The Fisheries Agency on Friday said that 15 amendments to three fishery acts are to take effect on Friday next week as planned.
The measures are part of the government’s bid to get Taiwan removed from the EU’s fishery watch list of nations that it says have not done enough to prevent illegal, unregulated and unreported fishing.
The agency discussed the amendments to the acts with visiting officials from the European Commission’s Directorate-General for Maritime Affairs and Fisheries to ensure that they are adequate, Fisheries Agency Deputy Director-General Huang Hung-yan (黃鴻燕) said.
The officials urged Taiwan to present an action plan on enforcing the 15 amendments after they are implemented and said the EU would decide whether to remove Taiwan from the watch list based on how the measures are carried out, the Deep Sea Fisheries Division said.
In October 2015, the European Commission gave Taiwan a “yellow card” and warned that the nation risks being identified as uncooperative in the fight against illegal, unreported and unregulated fishing.
The warning followed a Greenpeace report that a Taiwanese fishing vessel, the Shuen De Ching No. 888, had been seen illegally harvesting shark fins and throwing the finned sharks back into the water near Papua New Guinea in the South Pacific.

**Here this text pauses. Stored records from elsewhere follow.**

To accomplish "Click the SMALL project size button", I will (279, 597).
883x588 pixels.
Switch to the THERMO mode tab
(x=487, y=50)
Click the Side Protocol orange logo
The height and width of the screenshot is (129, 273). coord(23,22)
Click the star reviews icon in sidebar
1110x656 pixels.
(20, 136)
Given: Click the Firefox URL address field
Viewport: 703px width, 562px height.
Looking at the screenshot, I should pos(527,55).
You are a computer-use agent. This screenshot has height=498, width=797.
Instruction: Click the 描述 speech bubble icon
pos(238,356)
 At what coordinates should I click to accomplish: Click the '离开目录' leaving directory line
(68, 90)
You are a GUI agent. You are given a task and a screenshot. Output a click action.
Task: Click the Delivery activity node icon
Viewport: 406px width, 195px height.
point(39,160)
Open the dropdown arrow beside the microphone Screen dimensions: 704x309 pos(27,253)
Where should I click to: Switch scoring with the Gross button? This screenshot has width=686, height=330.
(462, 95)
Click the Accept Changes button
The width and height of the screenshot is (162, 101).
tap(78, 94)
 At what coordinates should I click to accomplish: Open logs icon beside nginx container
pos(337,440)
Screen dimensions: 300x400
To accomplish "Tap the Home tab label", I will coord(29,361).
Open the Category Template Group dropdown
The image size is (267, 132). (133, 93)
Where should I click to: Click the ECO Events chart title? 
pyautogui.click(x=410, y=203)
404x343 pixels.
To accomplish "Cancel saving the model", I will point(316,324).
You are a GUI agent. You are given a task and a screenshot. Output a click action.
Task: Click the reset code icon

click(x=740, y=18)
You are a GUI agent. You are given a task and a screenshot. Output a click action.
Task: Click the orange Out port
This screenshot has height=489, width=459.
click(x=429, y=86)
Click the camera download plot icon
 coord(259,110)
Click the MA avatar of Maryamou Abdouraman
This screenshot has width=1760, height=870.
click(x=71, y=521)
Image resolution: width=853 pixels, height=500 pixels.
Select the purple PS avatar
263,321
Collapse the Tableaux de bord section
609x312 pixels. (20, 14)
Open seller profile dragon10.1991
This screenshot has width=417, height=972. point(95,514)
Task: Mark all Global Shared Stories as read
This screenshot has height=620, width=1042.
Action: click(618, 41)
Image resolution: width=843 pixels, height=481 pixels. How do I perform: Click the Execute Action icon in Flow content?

If the issue is not addressed by the end of March, Taiwan would risk the imposition of EU trade sanctions.
To step up the nation’s efforts against illegal fishing by deep-sea vessels, the Legislative Yuan passed the Act Governing Distant Water Fisheries (遠洋漁業條例) and amended the Fisheries Act (漁業法) and the Act to Govern Investment in the Operation of Foreign Flag Fishing Vessels (投資經營非我國籍漁船管理條例) last year.
Under the terms of the measures, if convicted of illegal fishing, vessels of more than 500 tonnes may be fined from NT$6 million to NT$30 million (US$189,861 to US$949,307), while those from 100 tonnes to 500 tonnes could be fined from NT$4 million to NT$20 million.
Vessels between 50 tonnes and 100 tonnes may be fined from NT$2 million to NT$10 million, while those under 50 tonnes may be fined from NT$1 million to NT$5 million.
Repeat offenders may face fines of up to NT$45 million.
In addition to the fines, the operators and fishermen may have their licenses recalled or revoked.